» **WHAT YOU NEED TO DO**: Find "[combobox] (215, 154)" and "Google + (132, 937)" in the records below. Copy the lines holding them and every line between, exactly, and no others.

» **PROVIDED RECORDS**:

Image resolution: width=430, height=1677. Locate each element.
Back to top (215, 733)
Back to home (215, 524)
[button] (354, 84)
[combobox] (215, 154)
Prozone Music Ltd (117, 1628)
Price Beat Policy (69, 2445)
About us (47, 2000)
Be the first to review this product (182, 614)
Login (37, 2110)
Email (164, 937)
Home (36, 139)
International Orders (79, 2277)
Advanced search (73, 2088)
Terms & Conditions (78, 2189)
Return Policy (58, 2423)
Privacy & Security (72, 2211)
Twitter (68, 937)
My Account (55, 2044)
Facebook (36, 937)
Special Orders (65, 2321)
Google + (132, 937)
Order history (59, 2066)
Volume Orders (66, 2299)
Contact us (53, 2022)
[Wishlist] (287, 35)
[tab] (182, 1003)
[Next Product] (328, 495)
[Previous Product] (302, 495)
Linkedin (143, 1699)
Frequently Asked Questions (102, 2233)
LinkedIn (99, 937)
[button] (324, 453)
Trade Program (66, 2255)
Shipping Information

---

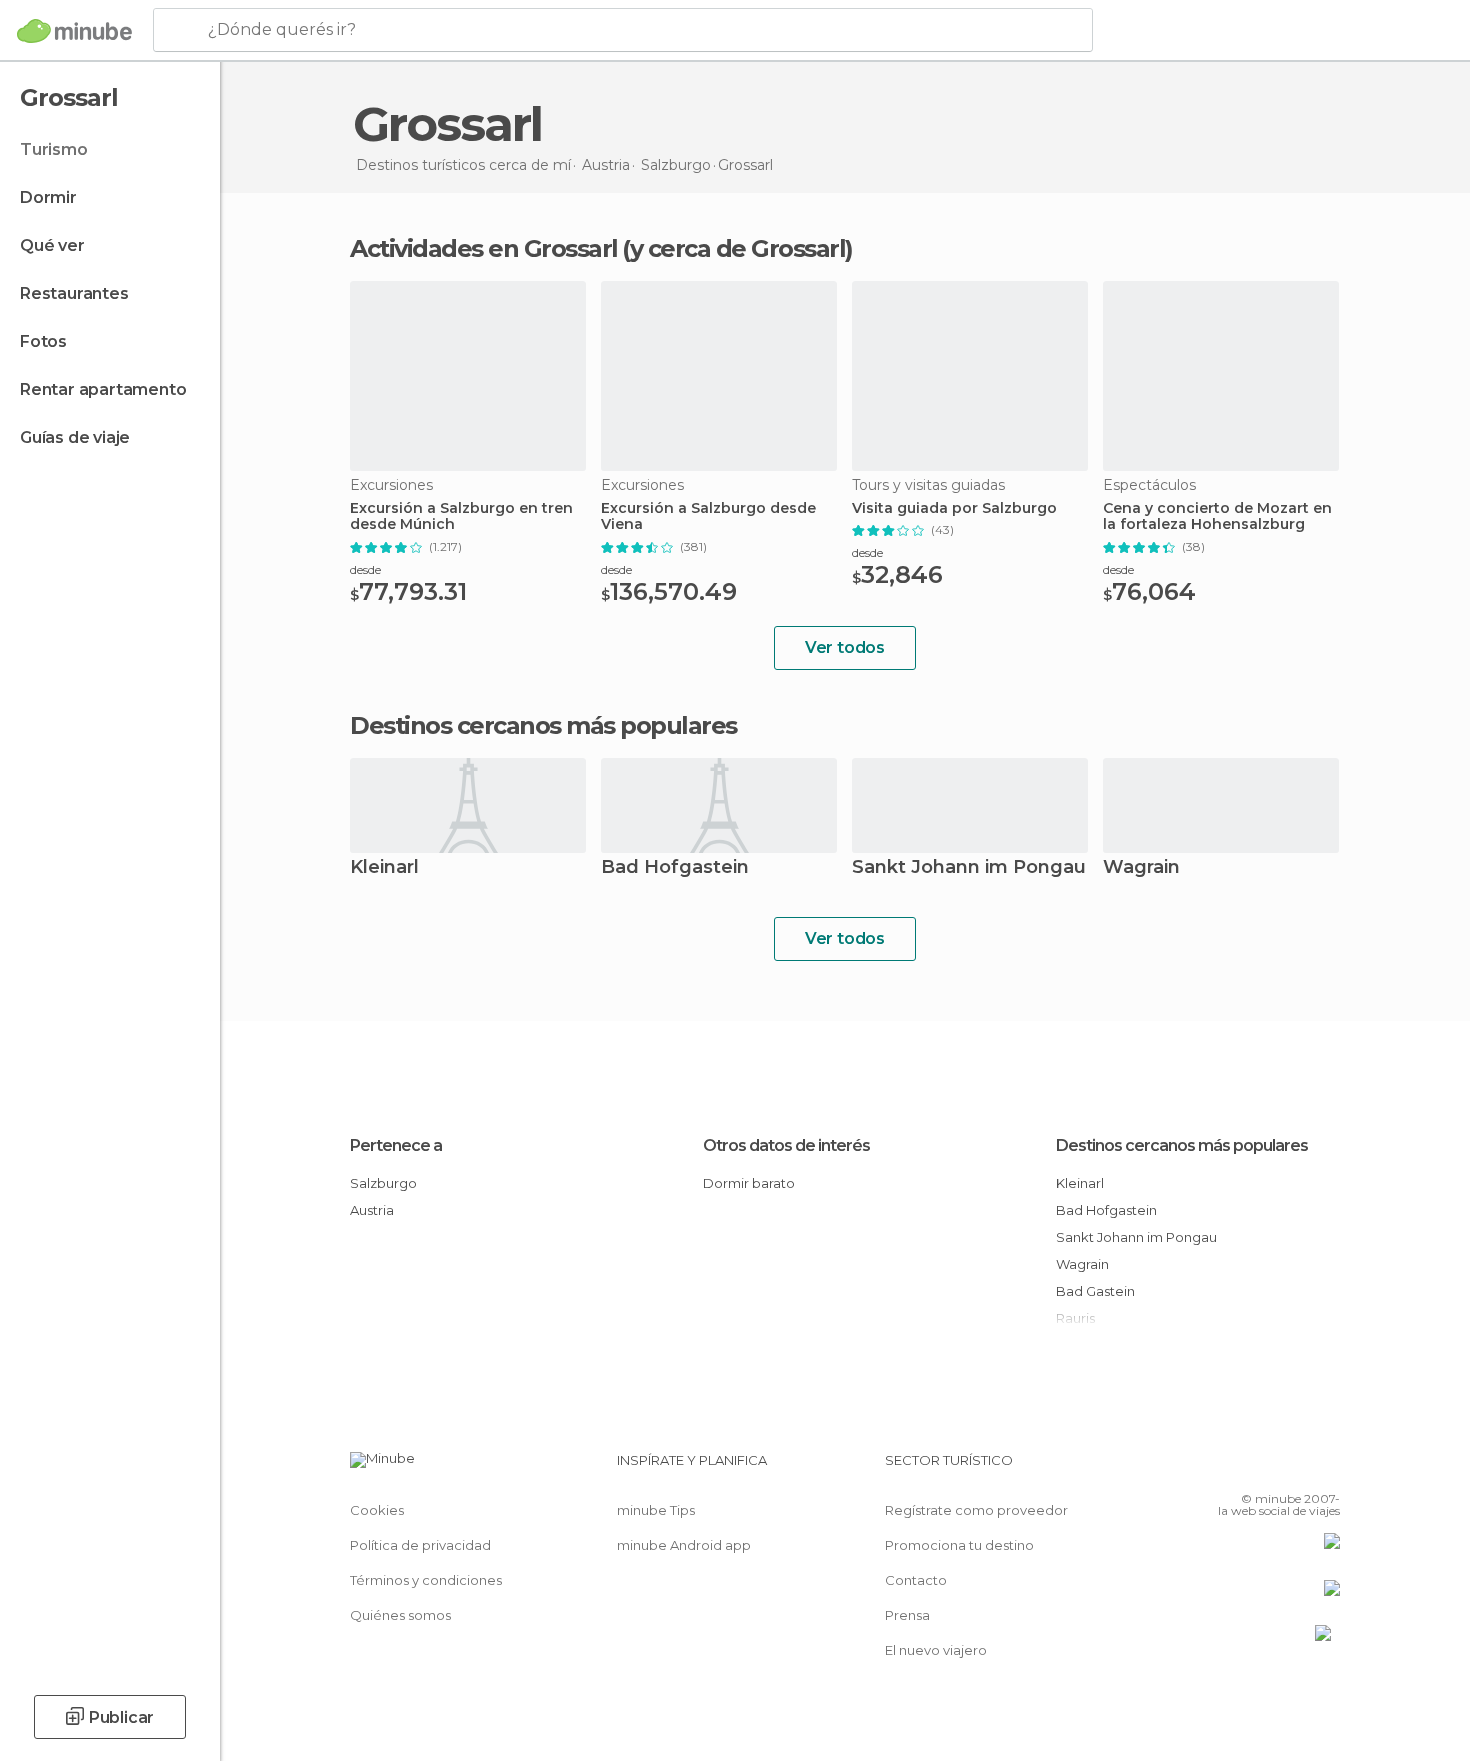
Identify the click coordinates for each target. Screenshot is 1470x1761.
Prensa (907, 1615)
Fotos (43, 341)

» **EXERCISE OUTPUT**:
[combobox] (215, 154)
Prozone Music Ltd (117, 1628)
Price Beat Policy (69, 2445)
About us (47, 2000)
Be the first to review this product (182, 614)
Login (37, 2110)
Email (164, 937)
Home (36, 139)
International Orders (79, 2277)
Advanced search (73, 2088)
Terms & Conditions (78, 2189)
Return Policy (58, 2423)
Privacy & Security (72, 2211)
Twitter (68, 937)
My Account (55, 2044)
Facebook (36, 937)
Special Orders (65, 2321)
Google + (132, 937)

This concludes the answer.